ŞEHİTLİK KOLAY DEĞİL*** İBADETİN DERECESİ
Çarşamba, 19 Şubat 2014 00:00

ŞEHİTLİK KOLAY DEĞİL*

Soru: İslâmi yazılarla donatılmış “Erkam” adlı takvimin bir yaprağında şehitlerle ilgili bazı hadis-i şerifler var. Aynen aktarıyorum: “Malını müdafada katlolunan şehiddir, ırz ve namusunu müdafa ederken öldürülen şehiddir, kim cuma günü vefat ederse şehiddir, kim hayvanından düşüp ölürse şehiddir, suda boğulan, ateşte yanan, gurbette garip olarak ölen, zehirli hayvan sokan, karın ağrısından ölen, bina yıkılıp ölen, damdan düşerek boynu kırılıp ölen, üzerine büyük taş düşüp ölen de şehiddir, din kardeşini korurken ölen de, masum komşusunu korurken ölen de şehiddir. Şehidin borçtan başka bütün günahları mağfiret olunur (Müslim). Bazı alimlerse denizde boğularak ölenin, kul borcunun dahi kefaret olacağını ileri sürmüşlerdir. Şehidin, ehl-i beytinden 70 kişiye şefaati kabul edilir (Ebu Davut, Tirmizi). Kıyamet günü 3 sınıf şefaat addecek: Peygamberler, sonra alimler, sonra şehitler...” Bunlar bana garip geldi. Aydınlatır mısınız?...

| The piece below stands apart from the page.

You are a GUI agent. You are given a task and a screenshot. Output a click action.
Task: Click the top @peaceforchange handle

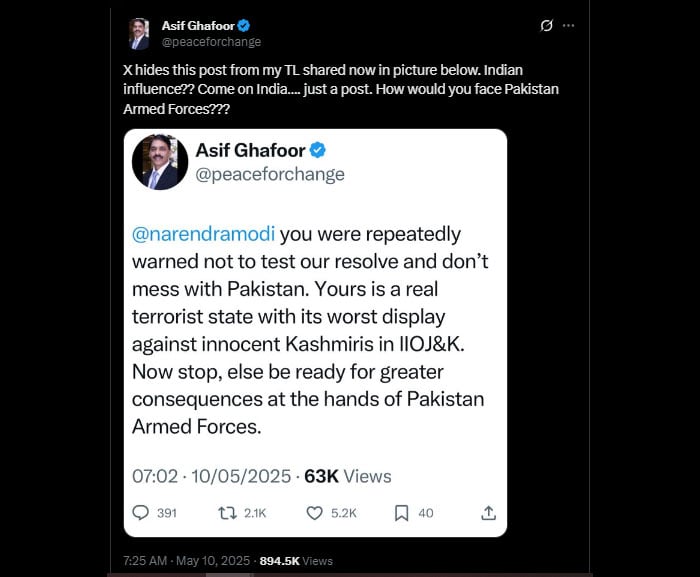[x=211, y=42]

Cevap: Bu tür uydurma rivayetlerle din olmaz. Bazı hastalıklardan ve haksız saldırıya uğrayıp hayatını kaybedenlerin şehit sevabı alacağı doğrudur ama şehidin 70 kişiye şefaat edeceği safsatadır. Bunlar uydurmadır. Ahiret, iltimas yatağı değildir. Kayırma yeri hiç değildir. Ayrıca bu kişiler şehit olmaz. Şehitlik öyle kolay şey değildir. İslâm’a göre yaşayan kişi haksız saldırıyla veya kanserden veya bir kazaya kurban giderse şehit sevabı alır. Yoksa Kur’an’a göre şehit, Allah yolunda yapılan savaşta hayatını kaybeden kişidir. Asıl şehit ise gerçeğin tanığı olan büyük din bilginleri, evliyaullahtır (Allah dostları).

 


 

İBADETİN DERECESİ*

Soru: Kişinin yapmış olduğu ibadetin, yaşadığı zamana ve yere göre derecesi artar mı? Mesela şehirde yapılan ibadet köydekinden daha üstün olabilir mi?...

Cevap: İbadetin derecesi mekândan değil, kalitesinden kaynaklanır. Köy, kent, kasaba, dere, tepe hiç fark etmez. Nerede olursa olsun huzur ve sevgiyle yapılan ibadet üstündür, makbuldür. Huzursuz, sevgisiz yapılan ibadet ise sadece şekildir. Kur’ân’da, “Ancak Allah’ın zikriyle kalpler mutmain olur” buyurulmaktadır. Zikir, Allah’ı içinden sevgiyle anımsamaktır. İşte ibadet budur. Yoksa nerede yapılırsa yapılsın huzursuz ibadetin hiçbir değeri yoktur.